3. Incorporate large rocks
Rocks might suggest mountains, islands, or even waterfalls in your dry garden landscape. Whatever you choose to have your rocks represent, consider how these elements appear in nature. Cluster some rocks together and scatter others singly, but don’t overwhelm the space; you want to leave plenty of open areas.
The rocks themselves should vary in size and shape, and you can get creative with their placement. Stand a large, tall rock on end, burying part of the base to keep it stable, or loosely cluster some low, flat, or domed rocks to form a group of islands.
4. Use plants sparingly
Since gravel and rocks are the focal point of a zen garden, avoid overwhelming the space with too many plants. This may seem difficult since we are all plant lovers here but bear with me.
Choose low, creeping plants over lush, showy species, and keep flowers to a minimum. Consider how the plants might fit into the landscape you are creating; for example, a hedge can be pruned to suggest low mountains or rolling hills. All plants should go around the outside of the gravel, with the exception of a few jutting peninsulas, if you have a free-form garden.
5. Okay, add a few more plants
If limiting the number of plants in your zen garden stresses you out, feel free to adapt this garden style. You can add more plants than would be in a traditional dry garden while still maintaining the sparse, meditative theme. Another option is to incorporate the zen garden into the rest of your garden.

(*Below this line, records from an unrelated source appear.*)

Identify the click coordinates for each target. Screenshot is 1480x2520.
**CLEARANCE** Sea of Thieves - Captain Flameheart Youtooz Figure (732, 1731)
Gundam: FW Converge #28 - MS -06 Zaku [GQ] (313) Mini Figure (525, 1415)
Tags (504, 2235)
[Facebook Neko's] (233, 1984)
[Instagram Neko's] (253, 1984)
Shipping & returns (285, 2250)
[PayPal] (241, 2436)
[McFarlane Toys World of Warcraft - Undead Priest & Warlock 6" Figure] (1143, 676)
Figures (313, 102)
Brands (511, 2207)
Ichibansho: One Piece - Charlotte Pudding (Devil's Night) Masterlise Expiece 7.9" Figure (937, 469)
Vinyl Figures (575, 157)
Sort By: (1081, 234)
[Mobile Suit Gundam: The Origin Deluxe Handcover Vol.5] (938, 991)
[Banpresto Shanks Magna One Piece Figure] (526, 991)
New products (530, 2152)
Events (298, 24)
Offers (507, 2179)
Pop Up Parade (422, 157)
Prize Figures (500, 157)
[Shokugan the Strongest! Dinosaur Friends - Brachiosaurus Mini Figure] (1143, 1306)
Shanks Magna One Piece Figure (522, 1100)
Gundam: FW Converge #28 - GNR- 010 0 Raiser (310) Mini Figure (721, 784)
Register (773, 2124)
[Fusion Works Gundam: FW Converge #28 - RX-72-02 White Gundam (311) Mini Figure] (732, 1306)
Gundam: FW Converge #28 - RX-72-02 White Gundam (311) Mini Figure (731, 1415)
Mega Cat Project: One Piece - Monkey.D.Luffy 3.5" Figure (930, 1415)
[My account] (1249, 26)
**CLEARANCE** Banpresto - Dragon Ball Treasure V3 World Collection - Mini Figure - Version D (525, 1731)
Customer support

Include just a few plants directly around the zen garden, then gradually increase the density of plants as you move further away from the gravel.
Recommended plants for a zen garden:
- dwarf conifers
- Japanese maple
- creeping groundcover
- Japanese white pine
Remember to watch out for invasive species, and keep in mind that some native plants, like red maple and eastern redbud, can also fit well into a Japanese-inspired landscape.
6. Provide privacy
Traditionally dry gardens, are surrounded by a wall, fence, or vegetation. You can choose to enclose your zen garden fully or partially, or even to let it melt into the surrounding landscape. In addition to a wall or fence, options include a hedge, lattice panels, or bamboo. Of course, you can also incorporate two or more of these screens, especially if you have an existing wall or fence that can form one border of the garden.
Note that bamboo is invasive and nearly impossible to get rid of once you’ve planted it. If you choose to incorporate bamboo into your zen garden, do so mindfully. Select a clumping rather than running variety, and plant it within a barrier. Even better, plant a smaller variety in a long, narrow container — even a metal water trough will work!
7. Lay out a walkway
Unless your zen garden can only be accessed from a patio or porch, you will likely want to lay out a path around the perimeter so you can enjoy it from multiple angles.
Choose materials and colors that fit with the theme of the garden, such as stepping stones or natural-edged pavers. Allow the path to meander through the sparse vegetation, if you like, to allow for contemplative walking.
8. Experiment with water
While water is not common in zen gardens, adding a water feature can create a calming, relaxing atmosphere.
9. Add some final touches
A properly placed stone bench will allow you to sit and enjoy your zen garden from the intended vantage point and will fit beautifully into the theme. Soft lighting might illuminate the path in the evening and add shadowed texture to the raked gravel.
It may take a bit of work to put together, but your new zen garden will provide a calm, meditative space for you to relax in for years to come.
Serena Manickam is a freelance editor and writer and sustainable market gardener in rural Virginia. She holds a BA in environmental science and runs Fairydiddle Farm, a small market garden in which she grows no-spray produce and herbs to sell at a local farmer’s market.